Repository files navigation

PDF Image Extractor

A responsive, client-side web application that allows users to upload a PDF file and extracts all embedded images for easy viewing and downloading. The entire process happens in the browser, ensuring user privacy as no files are uploaded to a server.

Features

  • Client-Side Processing: All PDF parsing and image extraction is done directly in the user's browser.
  • Drag & Drop Upload: A modern, user-friendly interface for uploading files.
  • Image Preview Grid: Extracted images are displayed in a clean, responsive grid.
  • One-Click Download: Each extracted image can be downloaded individually as a PNG file.
  • Progress Indicators: The UI provides feedback during the extraction process.
  • PWA Ready: Includes a service worker for offline capabilities.

How It Works

The application leverages Mozilla's pdf.js library to parse and interpret PDF files on the client side. The core logic involves reading the low-level structure of a PDF page to identify and render image objects.

The Extraction Process

  1. File Input: The user selects a PDF file. The application uses the FileReader API to read the file's content as an ArrayBuffer.

  2. PDF Loading: The ArrayBuffer is passed to pdf.js.
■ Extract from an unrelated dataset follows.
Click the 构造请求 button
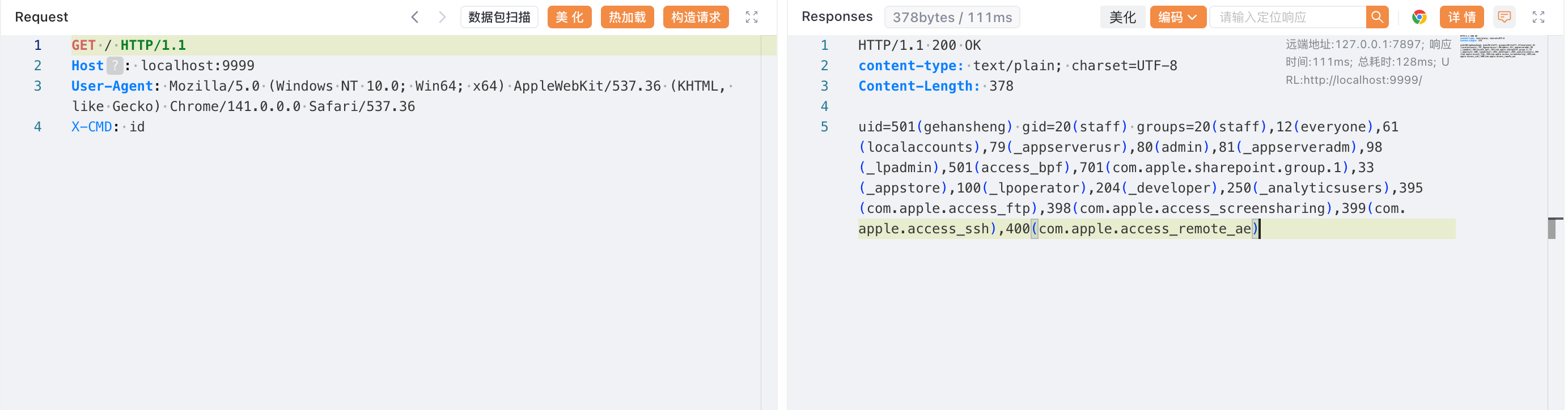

    pdfjsLib.getDocument({ data: typedArray }).promise;

    This initializes the library and returns a pdfDocument object, which represents the parsed PDF.
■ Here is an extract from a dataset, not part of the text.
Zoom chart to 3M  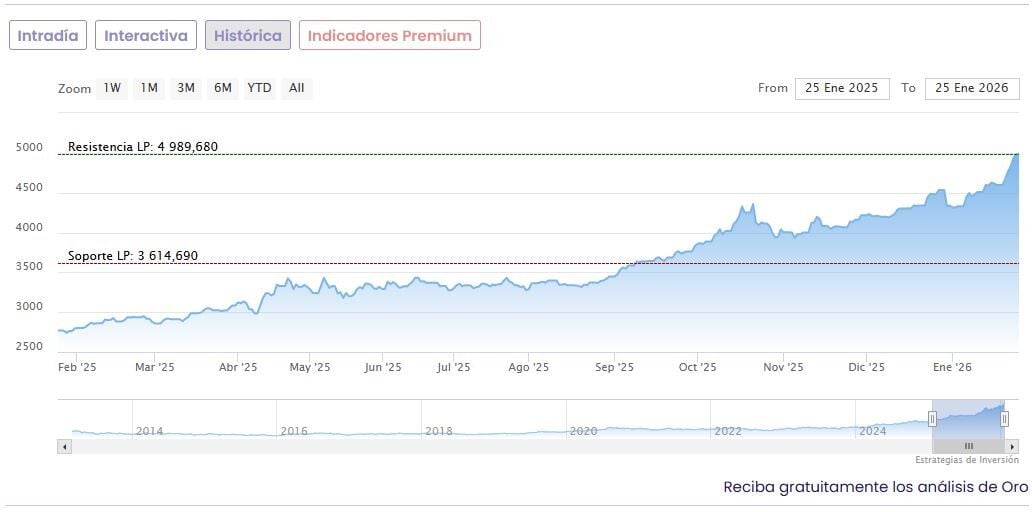186,88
  3. Page Iteration: The application iterates through every page of the document.

  4. Operator List Analysis: For each page, the application retrieves the operator list using page.getOperatorList(). A PDF's content is defined by a sequence of drawing commands called "operators" (e.g., draw line, set color, show text). The operator we are interested in is paintImageXObject, which is the command to draw an image on the page.

  5. Image Discovery: The code loops through the operator list. When it finds a paintImageXObject operator, it retrieves the corresponding arguments. The first argument is the internal name/reference of the image data (an "XObject") within the PDF's structure.

  6. Data Retrieval: Using this internal name, the raw image object is fetched via page.objs.get(imageName). This object contains properties like width, height, and data (the raw pixel data).

  7. Canvas Rendering: The raw pixel data is not in a standard web format like PNG or JPEG. To make it viewable, it must be rendered onto a <canvas> element.

    • A temporary canvas is created in memory with the image's dimensions.
    • An ImageData object is created. This acts as a pixel buffer.
    • The raw pixel data from the PDF image object is copied into the ImageData buffer. This step is critical and includes logic to handle different color spaces (like Grayscale and RGB) that PDFs support, converting them to the RGBA format required by the canvas.
    • The ImageData is painted onto the canvas using ctx.putImageData().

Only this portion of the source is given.